Throwing your Infiniti car keys onto the bar at your local tavern would probably fail to elicit any particular response from your chums, whereas a set of Audi, BMW or Mercedes keys would either lead to admiration from most, or loathing in the minority of cases. But for the Infiniti, phah… Nobody really knows (or cares) what the Brand is or what it stands for. With virtually zero marketing support – apart from Formula 1 Red Bull and more recently Renault sponsorship – the car buying public never really got past the ‘an Infiniti, what is that?’ conundrum.

When Lexus launched onto the European scene 30 years ago, the early consumer perception of this ‘invented’ brand quickly switched from being ‘an upmarket Toyota’ to a desirable premium brand in its own right, helped by superior car and customer care quality to the established European marques, regularly topping reliability and consumer satisfaction surveys such as those conducted by J.D. Powers et al.

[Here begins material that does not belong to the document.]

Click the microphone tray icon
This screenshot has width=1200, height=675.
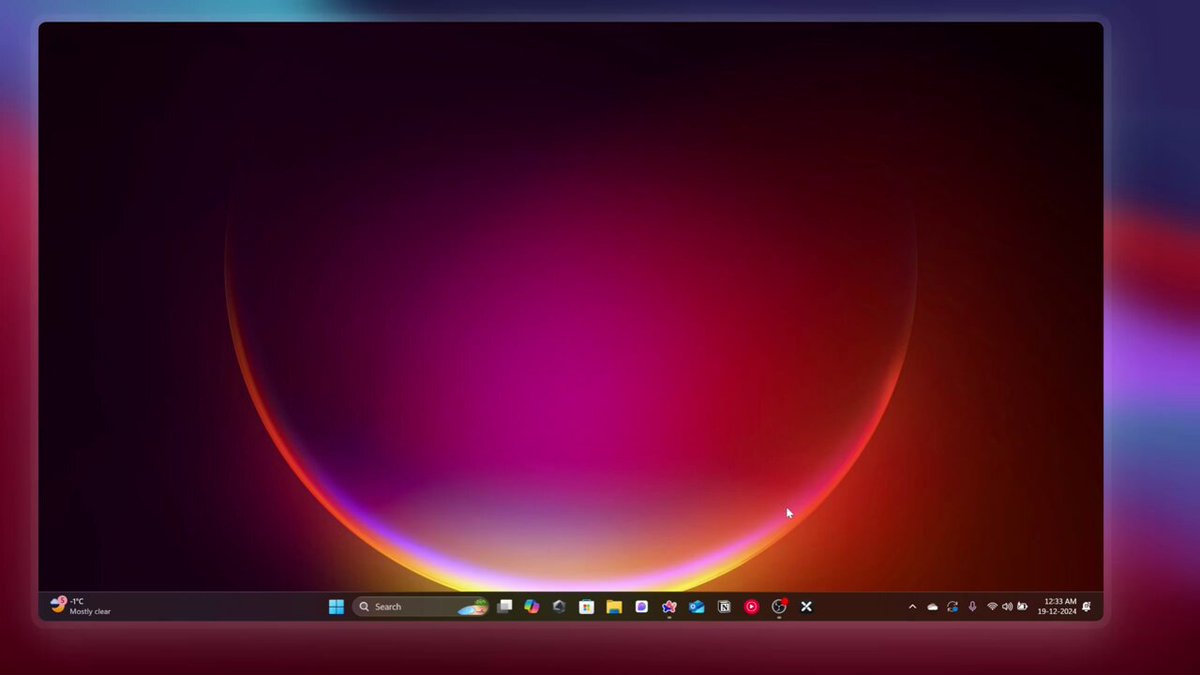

For Infiniti though, the Brand’s marketeers half-hearted efforts failed to capitalise on the (high) quality of its products from launch, just as they failed to create an exciting and aspirational profile and unique identity for the marque. Some (but not all) of its models could have convincingly lived up to an exciting and aspirational Infiniti image, especially the distinctive and (should have been) desirable FX (later QX70), which at the time of its introduction was one of the best and most stylist premium SUVs available on the market, even with the initial lack of an essential-for-Europe diesel engine option to really help conquest sales away from posh rival SUVs.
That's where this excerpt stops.